● TO DO
Convert each line of the data below into a JSON list of strings, one string per line with blank lines omitted. Leave the pictures out of your answer.

----------

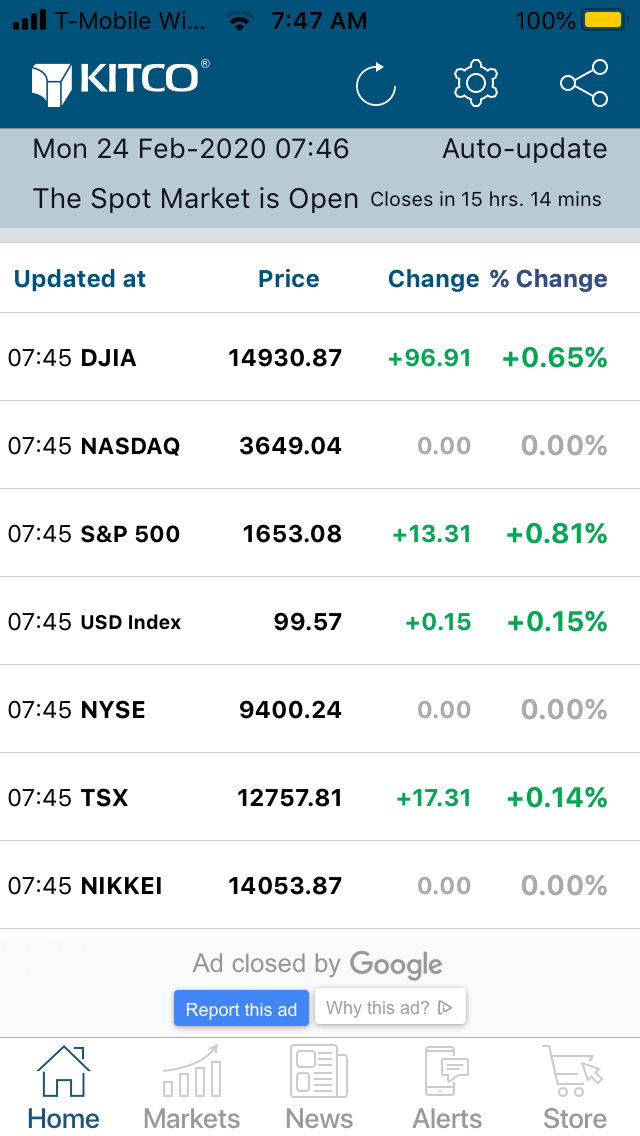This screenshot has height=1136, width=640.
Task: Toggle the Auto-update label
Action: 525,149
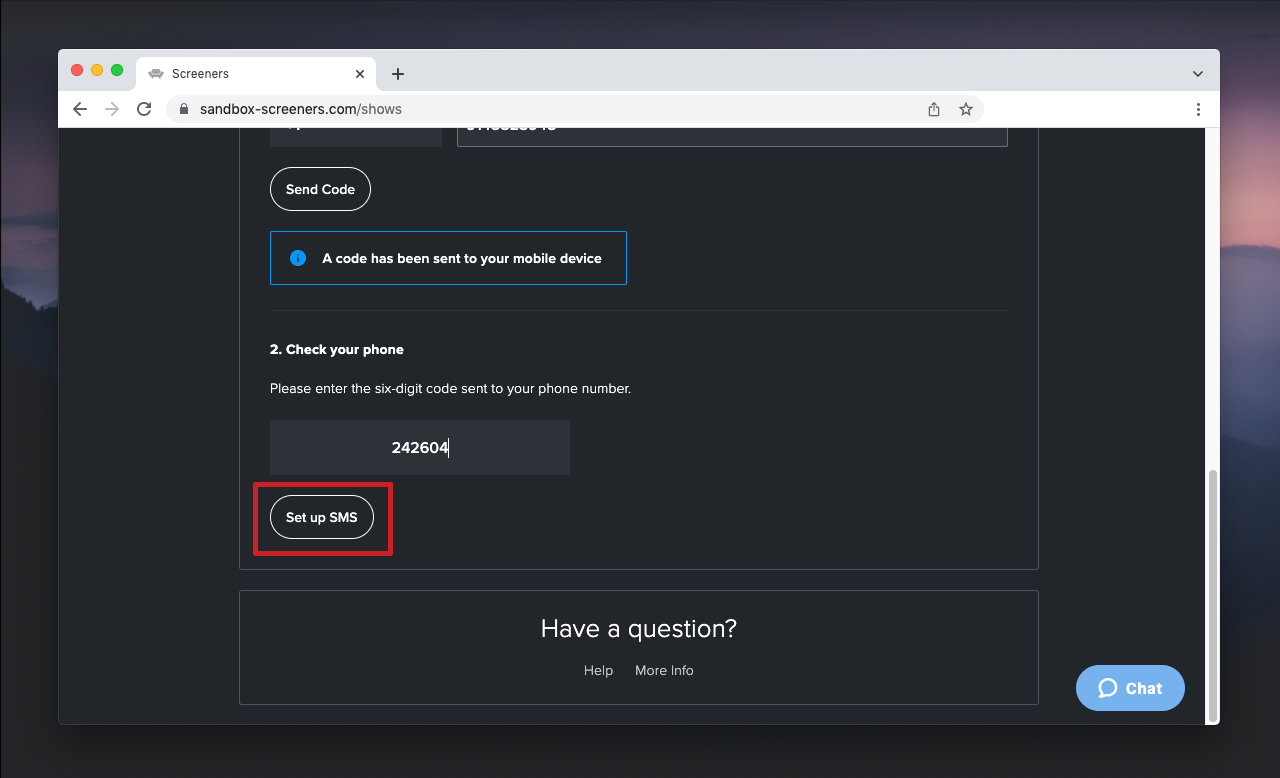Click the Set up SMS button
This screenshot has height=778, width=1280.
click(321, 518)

----------

● WORKED ANSWER
[
  "This screenshot has height=1136, width=640.",
  "Task: Toggle the Auto-update label",
  "Action: 525,149",
  "Click the Set up SMS button",
  "This screenshot has height=778, width=1280.",
  "click(321, 518)"
]